たとえば、政治家が集めた政治資金で銀座で豪遊しようが、ブランド物を買い漁ろうが、「政治活動のために必要な支出だ」といえば禁止はされていない。しかし、使途は公表されるから、“あのセンセイは我々が寄附した金を銀座で使ったのか”と後でわかるようになっている。使途が妥当かどうかは国民個々の判断に委ねられる。
だからこそ、政治資金収支報告書は正確でなければならず、「虚偽記載」などの行為には厳しい罰則が定められている。その政治資金収支報告書の正確性を担保するため、同法は政治団体の会計責任者に重要な責任を負わせている。
具体的には、政治家(政治団体の代表など)や秘書が寄附を受けたり、お金を使った場合は、7日以内に会計責任者に明細書や領収証を提出しなければならない。そして会計責任者は全ての資金の出入りを会計帳簿に記録し、収支報告書を総務大臣ないしは選挙管理委員会に提出する義務を負う。
だから収支報告書には必ず〈この報告書は、政治資金規正法に従って作成したものであって、真実に相違ありません〉という会計責任者の署名捺印入りの宣誓書が添えられている(代表者は宣誓しなくて良い)。

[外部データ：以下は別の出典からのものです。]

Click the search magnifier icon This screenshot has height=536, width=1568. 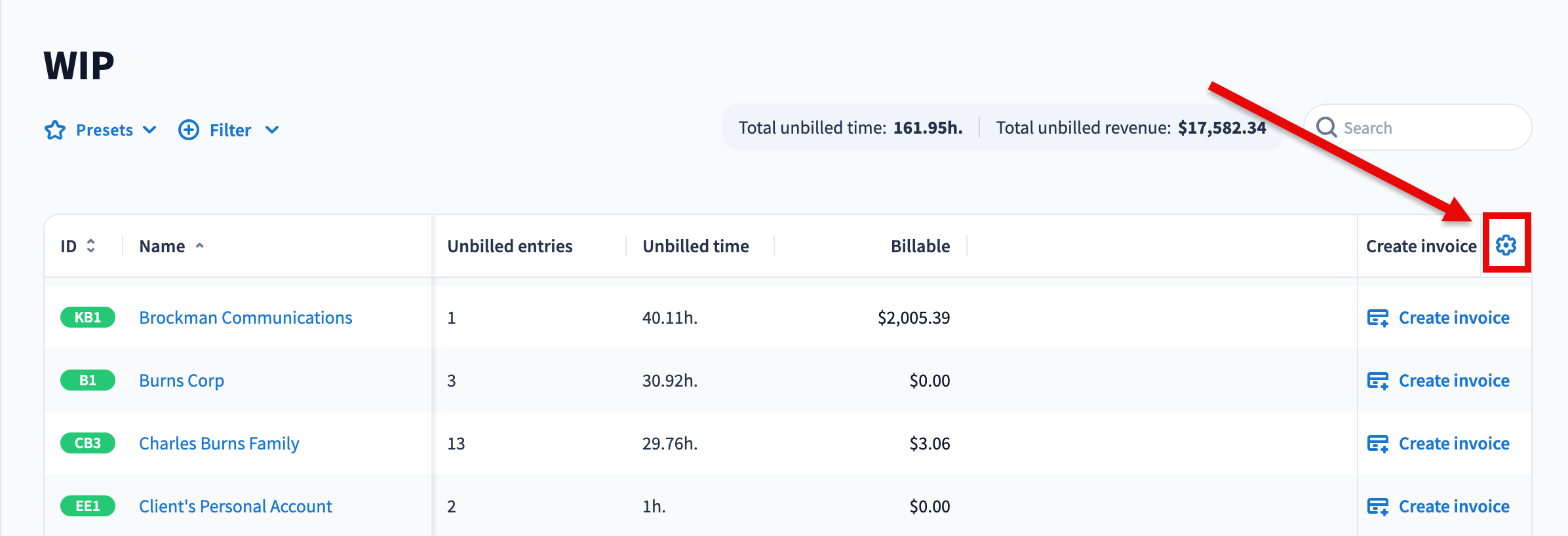point(1326,127)
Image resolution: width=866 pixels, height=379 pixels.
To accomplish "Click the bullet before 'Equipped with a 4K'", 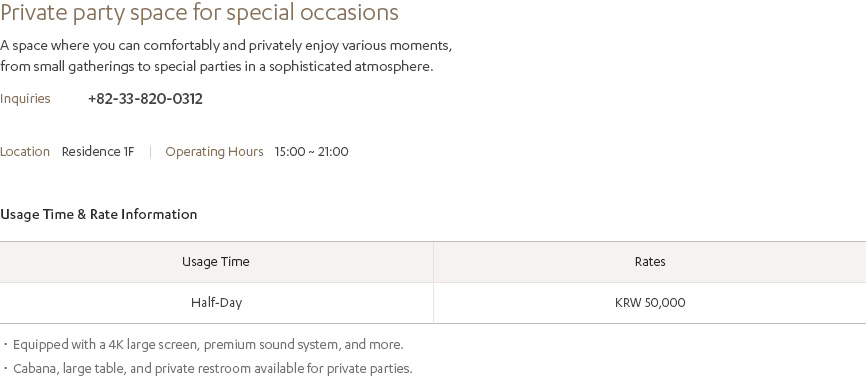I will pos(5,345).
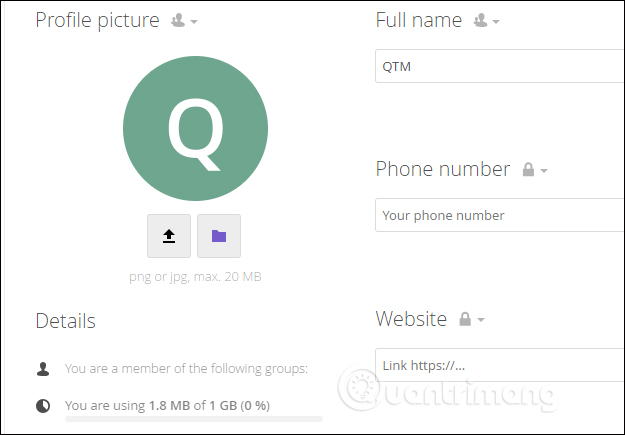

松井氏や寺田氏、生田氏らのように、政党の元代表や大臣、市長という責任ある立場の政治家の政治団体が、資金の出入りをチェックする会計責任者を“名義借り”し、宣誓書への署名・捺印を他人が行なっていた事実は、彼らがこれまで公表した収支報告書の正確性を誰も保証できないということにも繋がる。